MACK, Associate Judge, dissenting:
In this case, three eyewitness identification statements made immediately following the robbery, three eyewitness identification statements made at the time of a photo array, and a contemporaneous 911 recording describing the perpetrators were lost by the government. Two professionals of the Metropolitan Police Department independently lost notebooks containing discoverable statements and failed to take adequate steps to mitigate the prejudice to appellant as a result of the losses. The Jencks Act, requiring the preservation of all these materials, has been the law for thirty years. Explicit police regulations governing the preservation of this material have been on the books for fifteen years. On the facts of this case, therefore, the majority's deference to the trial court's incomplete findings regarding government negligence is inappropriate.
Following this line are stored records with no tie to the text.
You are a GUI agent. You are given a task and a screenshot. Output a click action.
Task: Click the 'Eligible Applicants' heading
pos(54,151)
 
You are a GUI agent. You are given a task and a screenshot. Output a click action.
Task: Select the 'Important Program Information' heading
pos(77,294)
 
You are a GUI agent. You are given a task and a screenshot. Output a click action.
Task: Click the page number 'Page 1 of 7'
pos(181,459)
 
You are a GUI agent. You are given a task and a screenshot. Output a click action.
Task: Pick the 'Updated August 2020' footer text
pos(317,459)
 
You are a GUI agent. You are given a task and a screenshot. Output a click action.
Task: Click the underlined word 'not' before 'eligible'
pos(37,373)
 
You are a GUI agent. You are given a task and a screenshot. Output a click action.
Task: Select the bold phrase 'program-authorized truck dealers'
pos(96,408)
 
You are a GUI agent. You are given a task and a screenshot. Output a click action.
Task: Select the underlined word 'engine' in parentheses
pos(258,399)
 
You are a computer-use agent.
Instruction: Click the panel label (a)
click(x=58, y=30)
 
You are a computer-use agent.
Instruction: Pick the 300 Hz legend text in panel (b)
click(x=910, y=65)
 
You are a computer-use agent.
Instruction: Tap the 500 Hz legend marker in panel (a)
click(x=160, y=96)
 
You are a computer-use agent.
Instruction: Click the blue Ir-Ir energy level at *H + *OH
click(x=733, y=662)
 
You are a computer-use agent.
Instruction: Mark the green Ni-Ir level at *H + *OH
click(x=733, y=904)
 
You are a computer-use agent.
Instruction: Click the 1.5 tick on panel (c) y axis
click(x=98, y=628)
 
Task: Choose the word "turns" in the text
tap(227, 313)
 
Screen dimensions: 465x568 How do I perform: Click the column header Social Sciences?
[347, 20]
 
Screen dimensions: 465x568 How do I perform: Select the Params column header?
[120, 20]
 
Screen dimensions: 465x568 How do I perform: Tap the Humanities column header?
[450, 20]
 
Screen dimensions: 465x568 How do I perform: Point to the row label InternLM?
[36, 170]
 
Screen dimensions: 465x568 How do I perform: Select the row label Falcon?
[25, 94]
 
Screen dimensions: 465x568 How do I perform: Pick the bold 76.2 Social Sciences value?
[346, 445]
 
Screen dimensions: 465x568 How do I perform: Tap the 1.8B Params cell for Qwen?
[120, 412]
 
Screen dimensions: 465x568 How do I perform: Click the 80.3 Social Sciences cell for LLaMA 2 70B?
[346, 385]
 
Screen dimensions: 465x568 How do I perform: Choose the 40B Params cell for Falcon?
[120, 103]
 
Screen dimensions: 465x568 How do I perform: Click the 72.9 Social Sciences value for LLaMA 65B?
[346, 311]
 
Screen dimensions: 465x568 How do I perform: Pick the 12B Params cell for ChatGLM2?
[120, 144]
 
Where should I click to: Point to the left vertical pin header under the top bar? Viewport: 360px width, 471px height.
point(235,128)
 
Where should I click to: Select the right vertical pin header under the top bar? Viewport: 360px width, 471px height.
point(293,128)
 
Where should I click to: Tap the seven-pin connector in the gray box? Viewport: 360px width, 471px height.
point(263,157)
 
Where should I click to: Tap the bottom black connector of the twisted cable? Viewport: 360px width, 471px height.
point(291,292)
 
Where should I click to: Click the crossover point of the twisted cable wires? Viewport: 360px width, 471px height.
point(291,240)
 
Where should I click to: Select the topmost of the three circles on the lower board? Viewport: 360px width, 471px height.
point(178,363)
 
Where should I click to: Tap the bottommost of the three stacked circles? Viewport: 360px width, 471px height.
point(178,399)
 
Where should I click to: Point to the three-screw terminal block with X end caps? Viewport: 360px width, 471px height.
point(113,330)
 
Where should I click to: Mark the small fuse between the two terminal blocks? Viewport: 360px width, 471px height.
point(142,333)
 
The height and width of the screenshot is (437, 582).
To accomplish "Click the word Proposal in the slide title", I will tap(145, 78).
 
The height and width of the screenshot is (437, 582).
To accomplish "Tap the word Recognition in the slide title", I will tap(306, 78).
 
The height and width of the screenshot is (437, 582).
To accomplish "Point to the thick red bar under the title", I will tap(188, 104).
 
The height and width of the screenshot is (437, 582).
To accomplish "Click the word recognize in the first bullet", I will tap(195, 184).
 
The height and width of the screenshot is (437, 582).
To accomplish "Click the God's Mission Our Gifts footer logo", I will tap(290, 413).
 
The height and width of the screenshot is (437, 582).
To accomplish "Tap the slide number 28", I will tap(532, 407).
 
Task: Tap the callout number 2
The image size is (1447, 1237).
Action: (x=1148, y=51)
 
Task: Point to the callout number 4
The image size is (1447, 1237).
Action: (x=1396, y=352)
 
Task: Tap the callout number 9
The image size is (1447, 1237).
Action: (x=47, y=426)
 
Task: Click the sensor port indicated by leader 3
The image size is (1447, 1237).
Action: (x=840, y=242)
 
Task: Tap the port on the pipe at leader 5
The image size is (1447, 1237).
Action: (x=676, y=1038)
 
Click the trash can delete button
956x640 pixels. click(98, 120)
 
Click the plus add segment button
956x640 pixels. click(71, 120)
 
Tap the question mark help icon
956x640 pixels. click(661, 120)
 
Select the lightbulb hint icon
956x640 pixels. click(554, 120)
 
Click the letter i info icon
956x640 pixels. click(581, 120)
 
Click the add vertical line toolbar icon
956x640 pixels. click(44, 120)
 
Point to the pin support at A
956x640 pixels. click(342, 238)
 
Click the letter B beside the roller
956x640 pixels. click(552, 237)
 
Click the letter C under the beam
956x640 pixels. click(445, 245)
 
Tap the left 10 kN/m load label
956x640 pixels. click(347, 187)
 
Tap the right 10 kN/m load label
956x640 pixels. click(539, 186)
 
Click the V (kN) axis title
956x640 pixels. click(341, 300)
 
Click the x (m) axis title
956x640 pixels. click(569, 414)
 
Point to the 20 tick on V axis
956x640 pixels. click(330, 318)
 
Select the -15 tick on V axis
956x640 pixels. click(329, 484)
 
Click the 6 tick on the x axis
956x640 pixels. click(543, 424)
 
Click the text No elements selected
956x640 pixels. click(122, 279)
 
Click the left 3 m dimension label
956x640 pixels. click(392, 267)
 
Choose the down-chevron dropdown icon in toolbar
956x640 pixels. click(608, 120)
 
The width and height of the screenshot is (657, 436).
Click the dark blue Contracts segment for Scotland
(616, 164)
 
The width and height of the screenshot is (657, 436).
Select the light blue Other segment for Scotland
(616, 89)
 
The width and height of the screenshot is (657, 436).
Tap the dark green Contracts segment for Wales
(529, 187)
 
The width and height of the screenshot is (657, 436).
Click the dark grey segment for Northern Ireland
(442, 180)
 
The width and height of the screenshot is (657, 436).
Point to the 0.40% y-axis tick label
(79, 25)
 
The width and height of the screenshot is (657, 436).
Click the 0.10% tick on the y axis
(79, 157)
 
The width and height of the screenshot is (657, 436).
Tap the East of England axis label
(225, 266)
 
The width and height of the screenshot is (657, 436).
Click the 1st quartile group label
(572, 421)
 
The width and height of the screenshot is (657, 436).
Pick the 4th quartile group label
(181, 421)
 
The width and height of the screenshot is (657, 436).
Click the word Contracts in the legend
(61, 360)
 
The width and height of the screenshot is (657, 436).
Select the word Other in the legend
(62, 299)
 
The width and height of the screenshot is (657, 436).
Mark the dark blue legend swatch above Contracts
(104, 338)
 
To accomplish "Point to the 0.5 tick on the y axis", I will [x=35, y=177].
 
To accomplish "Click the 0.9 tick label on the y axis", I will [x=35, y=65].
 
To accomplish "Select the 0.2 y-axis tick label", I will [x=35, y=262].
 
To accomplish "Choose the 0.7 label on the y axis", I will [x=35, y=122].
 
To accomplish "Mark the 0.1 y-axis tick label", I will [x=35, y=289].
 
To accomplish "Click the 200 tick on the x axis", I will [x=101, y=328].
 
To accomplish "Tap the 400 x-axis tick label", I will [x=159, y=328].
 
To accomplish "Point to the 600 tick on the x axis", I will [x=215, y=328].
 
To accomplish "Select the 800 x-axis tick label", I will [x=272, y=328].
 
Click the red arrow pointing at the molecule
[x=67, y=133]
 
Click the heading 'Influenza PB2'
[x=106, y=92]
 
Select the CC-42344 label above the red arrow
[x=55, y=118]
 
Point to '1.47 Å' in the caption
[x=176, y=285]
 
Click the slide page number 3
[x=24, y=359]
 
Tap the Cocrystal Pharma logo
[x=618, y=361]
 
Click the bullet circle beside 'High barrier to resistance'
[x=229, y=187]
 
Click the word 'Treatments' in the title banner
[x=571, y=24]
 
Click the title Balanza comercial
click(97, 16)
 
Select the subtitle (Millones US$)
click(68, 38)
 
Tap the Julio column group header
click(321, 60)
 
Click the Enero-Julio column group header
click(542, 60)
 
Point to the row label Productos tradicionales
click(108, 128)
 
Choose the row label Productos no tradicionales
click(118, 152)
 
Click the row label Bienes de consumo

Since the record amply supports a finding of gross negligence, the testimony of the three witnesses should have been stricken.
The government concedes that its failure to produce the identification statements and the 911 recording violated the Jencks Act. The only question, therefore, is the appropriate sanction for these violations.
The law is clear: "Where the loss [of Jencks material] is a result of bad faith or gross negligence, the trial court must exclude the witness' testimony." United States v. Jackson, 450 A.2d 419, 427 (D.C. 1982) (emphasis added) (citing Johnson v. United States, 298 A.2d 516, 520 (D.C. 1972)). In my view, the cumulative negligence of the police department and the individual officers resulting in the loss of six identification statements and the destruction of a 911 tape in one case constitutes gross negligence.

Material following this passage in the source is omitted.